Global ETF assets surged to $1.37 trillion as of February, from $74.3 billion in 2000, according to BlackRock Inc. The Greenwich study is based on interviews with 45 institutional funds, including pensions, endowments and foundations, as well as 25 U.S. asset management firms.
Many respondents said they use ETFs for “active” purposes to implement investment strategies, according to Greenwich. ETFs, which trade like stocks, originally were conceived to mimic gauges such as the S&P’s 500 index. Because ETFs usually track an index, they are typically considered passive investments.
The Energy Department has cleared the way for a terminal in southwestern Louisiana to export a portion of the U.S.’s burgeoning supply of natural gas.

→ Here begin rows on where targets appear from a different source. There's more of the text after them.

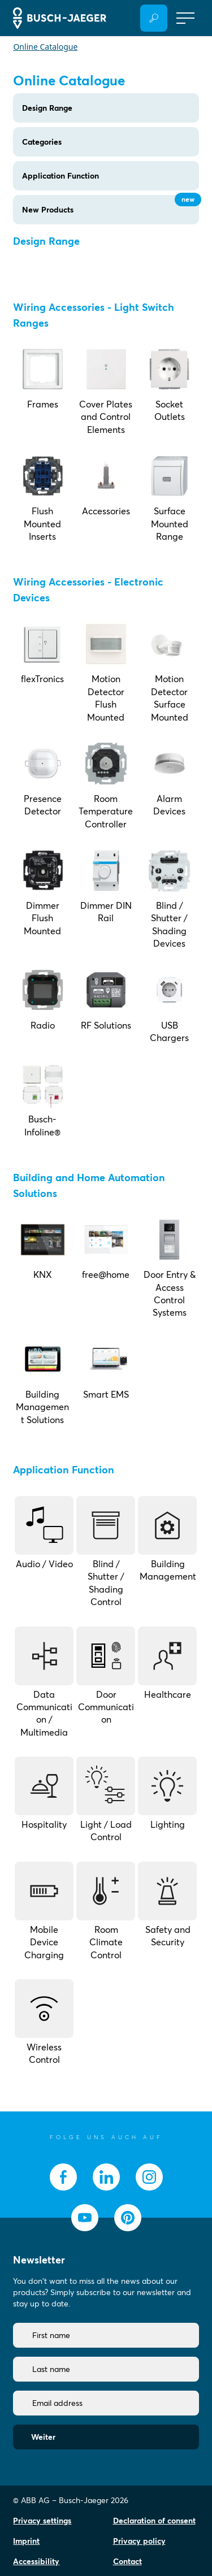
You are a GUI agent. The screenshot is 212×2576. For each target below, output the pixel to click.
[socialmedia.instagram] (149, 2177)
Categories (42, 142)
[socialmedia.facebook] (63, 2177)
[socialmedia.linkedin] (106, 2177)
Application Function (60, 176)
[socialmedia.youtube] (84, 2217)
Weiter (43, 2437)
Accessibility (36, 2561)
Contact (127, 2561)
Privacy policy (139, 2541)
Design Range (47, 108)
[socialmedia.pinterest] (127, 2217)
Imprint (26, 2541)
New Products (110, 205)
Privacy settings (42, 2521)
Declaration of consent (154, 2521)
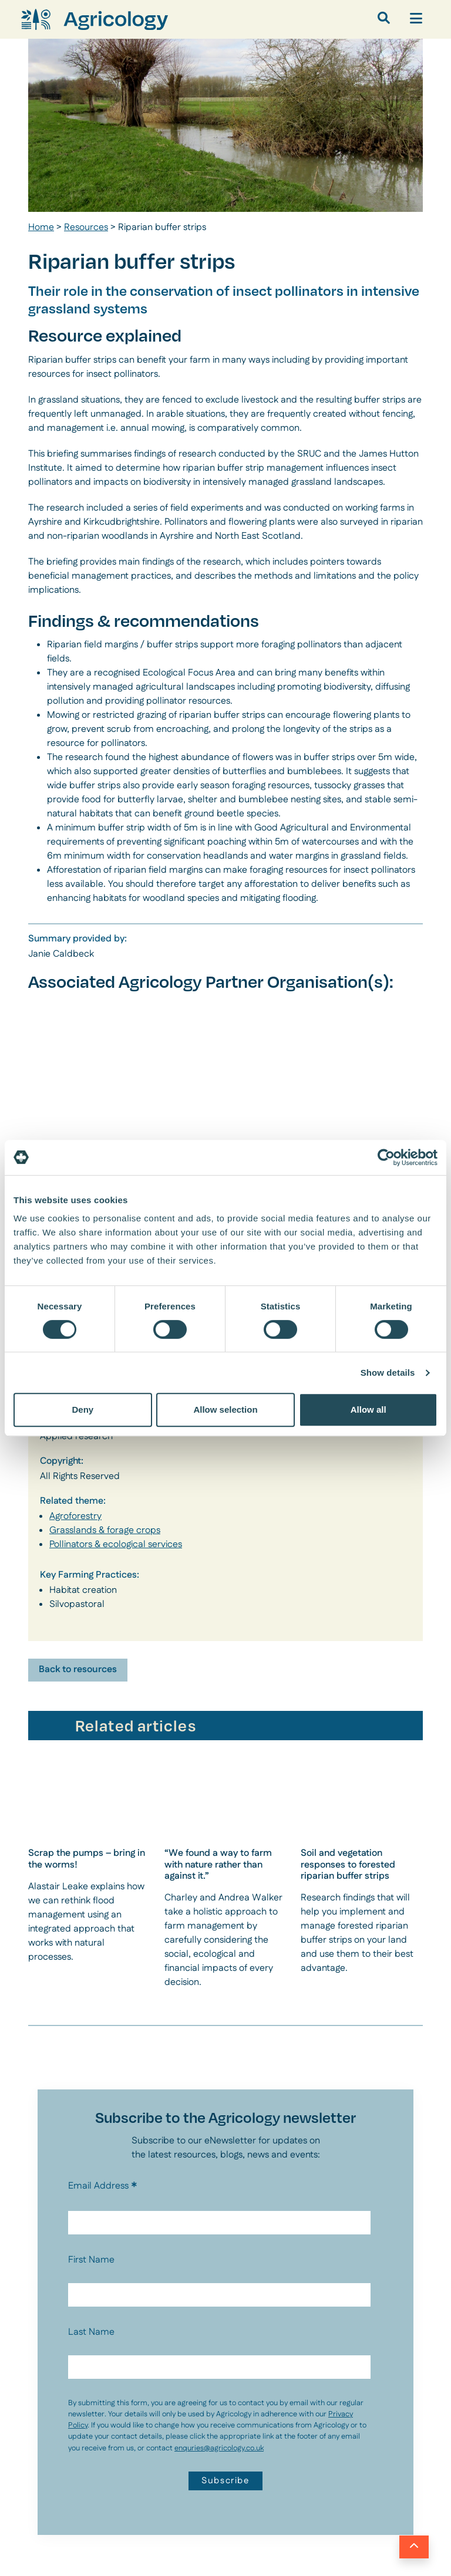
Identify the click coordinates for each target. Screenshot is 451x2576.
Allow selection (225, 1409)
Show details (388, 1373)
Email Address (102, 2186)
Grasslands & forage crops (104, 1530)
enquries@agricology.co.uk (219, 2448)
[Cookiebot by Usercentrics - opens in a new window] (386, 1157)
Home (41, 227)
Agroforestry (75, 1516)
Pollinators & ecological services (115, 1544)
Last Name (91, 2332)
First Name (91, 2260)
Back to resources (78, 1669)
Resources (86, 227)
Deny (82, 1409)
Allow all (368, 1409)
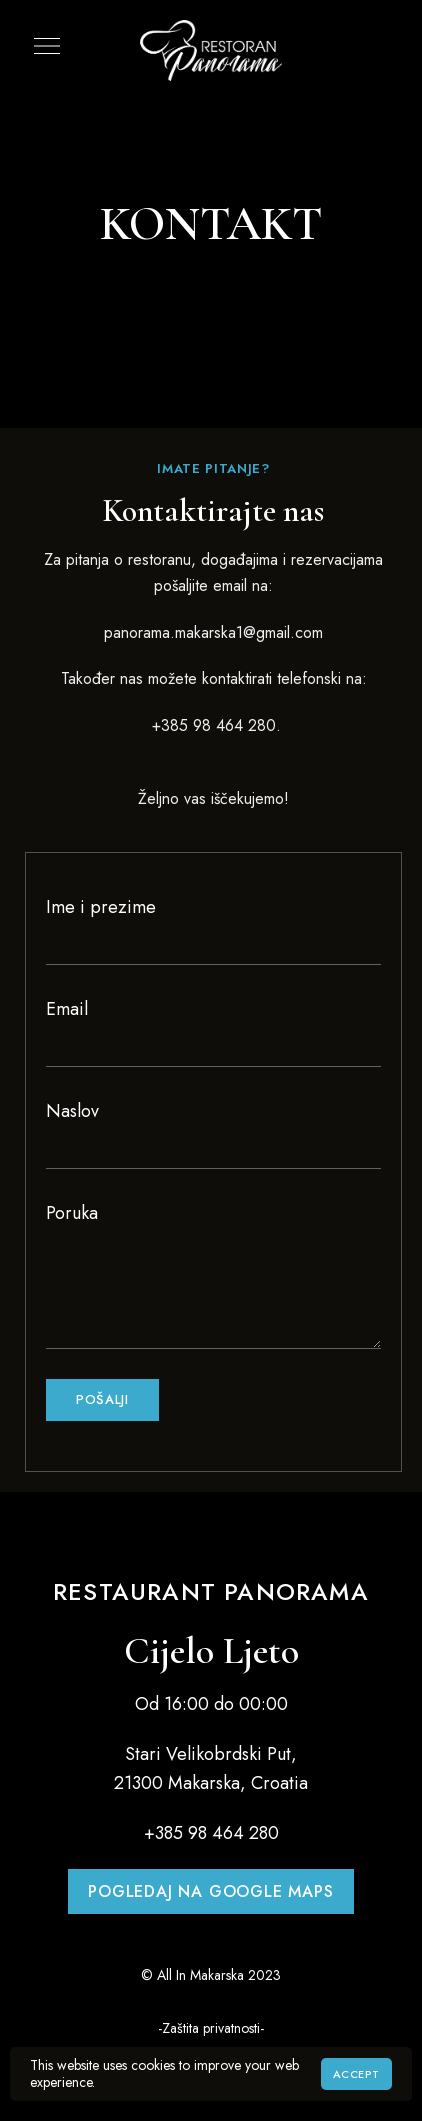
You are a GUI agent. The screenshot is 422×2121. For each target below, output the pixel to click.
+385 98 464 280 (211, 725)
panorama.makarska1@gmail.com (213, 632)
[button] (210, 1891)
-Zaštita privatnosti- (211, 2028)
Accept (356, 2074)
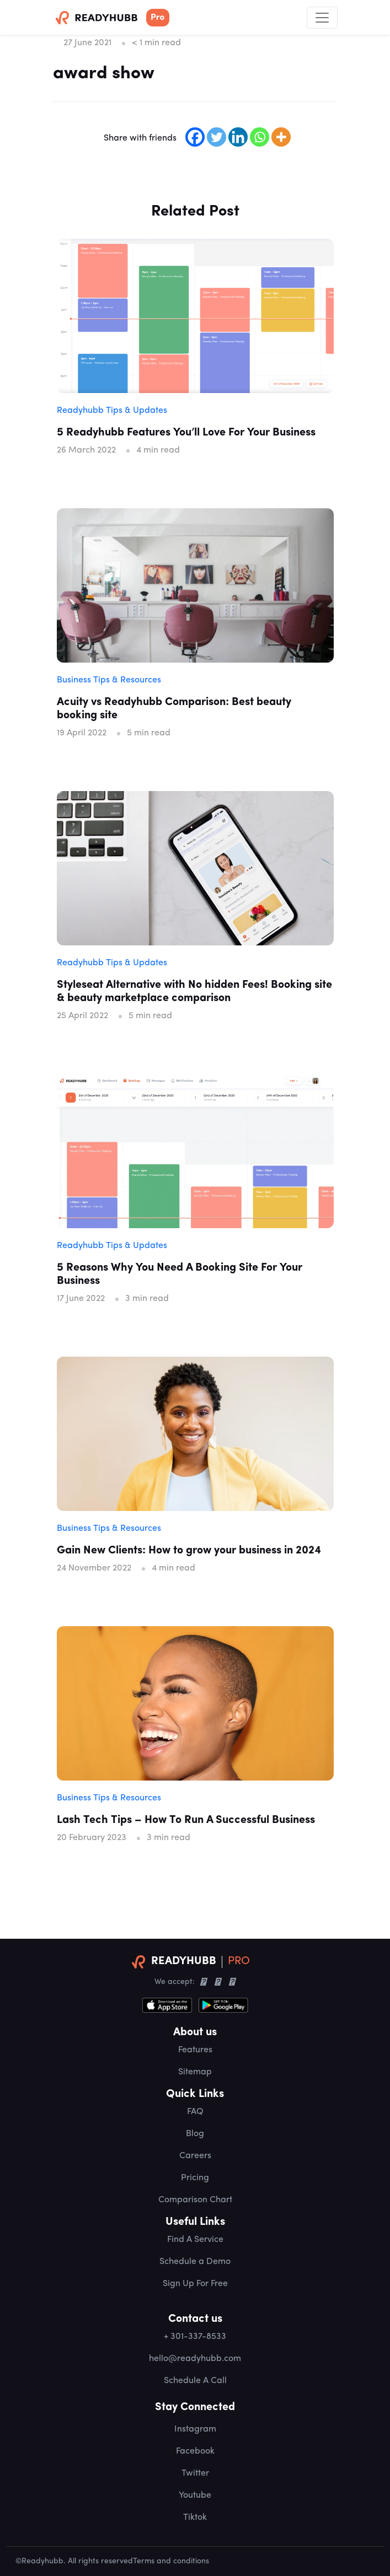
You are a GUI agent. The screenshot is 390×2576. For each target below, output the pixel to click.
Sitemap (195, 2072)
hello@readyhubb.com (195, 2358)
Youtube (195, 2495)
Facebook (195, 2451)
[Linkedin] (238, 137)
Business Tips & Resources (109, 680)
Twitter (195, 2473)
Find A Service (195, 2239)
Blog (195, 2133)
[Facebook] (195, 137)
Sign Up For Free (195, 2283)
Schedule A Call (195, 2380)
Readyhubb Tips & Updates (112, 410)
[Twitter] (216, 137)
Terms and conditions (171, 2561)
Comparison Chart (195, 2200)
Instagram (195, 2429)
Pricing (195, 2178)
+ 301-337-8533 (195, 2336)
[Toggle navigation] (322, 18)
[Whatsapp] (259, 137)
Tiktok (195, 2517)
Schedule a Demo (195, 2261)
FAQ (195, 2111)
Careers (195, 2156)
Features (195, 2050)
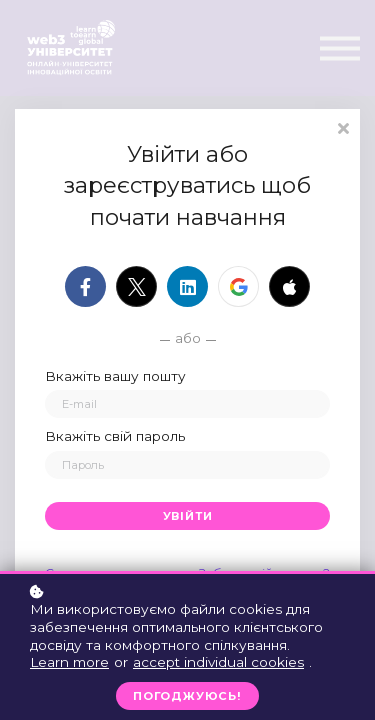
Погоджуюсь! (187, 696)
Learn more (69, 662)
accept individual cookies (218, 662)
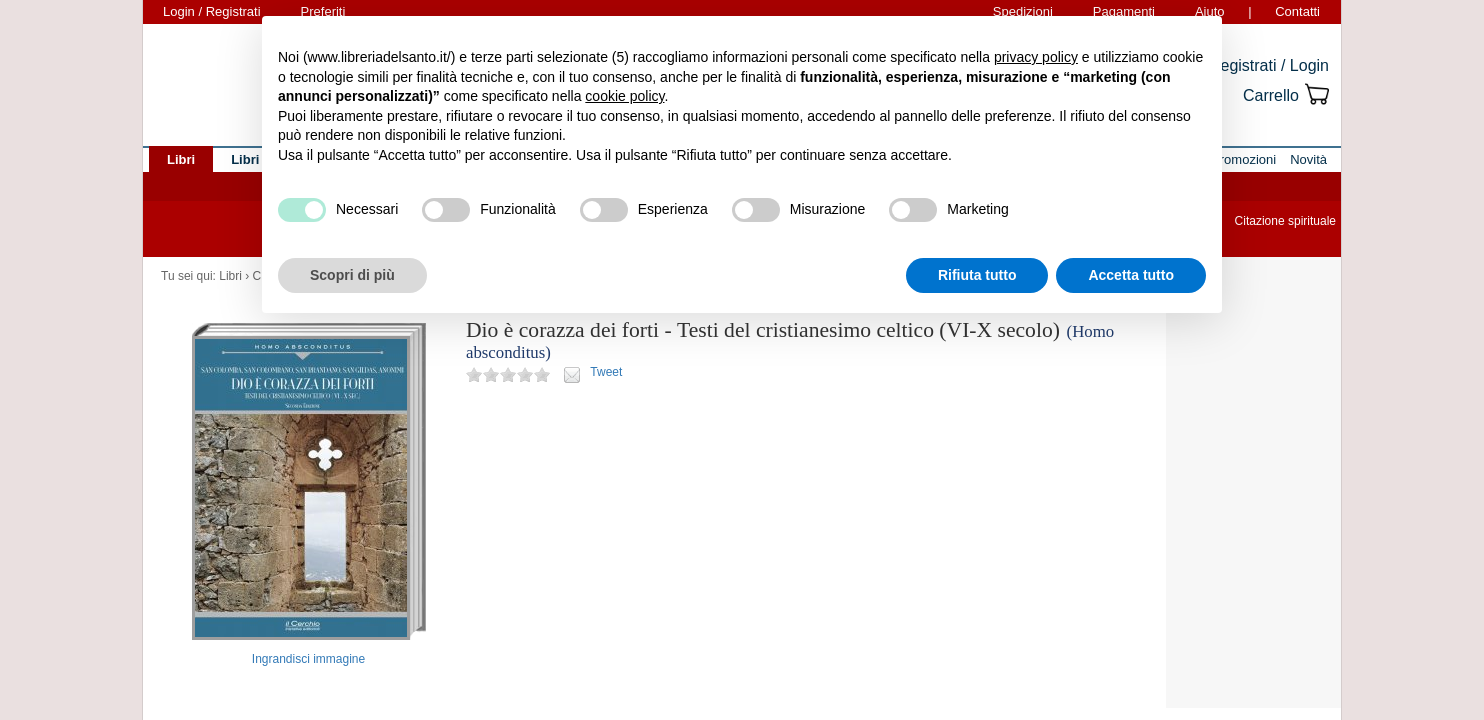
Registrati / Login (1269, 65)
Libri (230, 276)
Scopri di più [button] (352, 275)
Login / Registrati (212, 11)
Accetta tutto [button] (1131, 275)
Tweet (606, 372)
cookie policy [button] (624, 96)
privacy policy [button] (1036, 57)
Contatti (1297, 11)
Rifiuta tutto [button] (977, 275)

The terminal was originally built to import natural gas during shortages, before supplies skyrocketed because of vast discoveries in shale rock formations.
The Energy Department said this marks the first time an exporter has been allowed to send natural gas from the lower 48 states as LNG to all U.S. trading partners.
Houston-based Chenerie Energy Partners LP said Friday it will be allowed to export up to 803 billion cubic feet of gas annually from its Sabine Pass LNG terminal. The gas will be transported on tankers after being chilled by super-low temperatures to liquefied natural gas.
Exports are expected to begin in 2015.
Bank of Korea Governor Kim Choong Soo said that the central bank will manage monetary policy carefully in order to avoid creating incentives for excessive borrowing by households or companies.
The nation’s growing inflation expectations will likely push up consumer prices over time and core inflation, which excludes food and energy items, is expected to accelerate further, Kim said in prepared remarks to be delivered today at a seminar in Seoul.
He also said the expected end of the second round of quantitative easing in the U.S. makes the outlook for other major economies more uncertain, adding to concerns over volatile oil prices, Europe’s fiscal crisis, and the aftermath of the March 11 earthquake in Japan.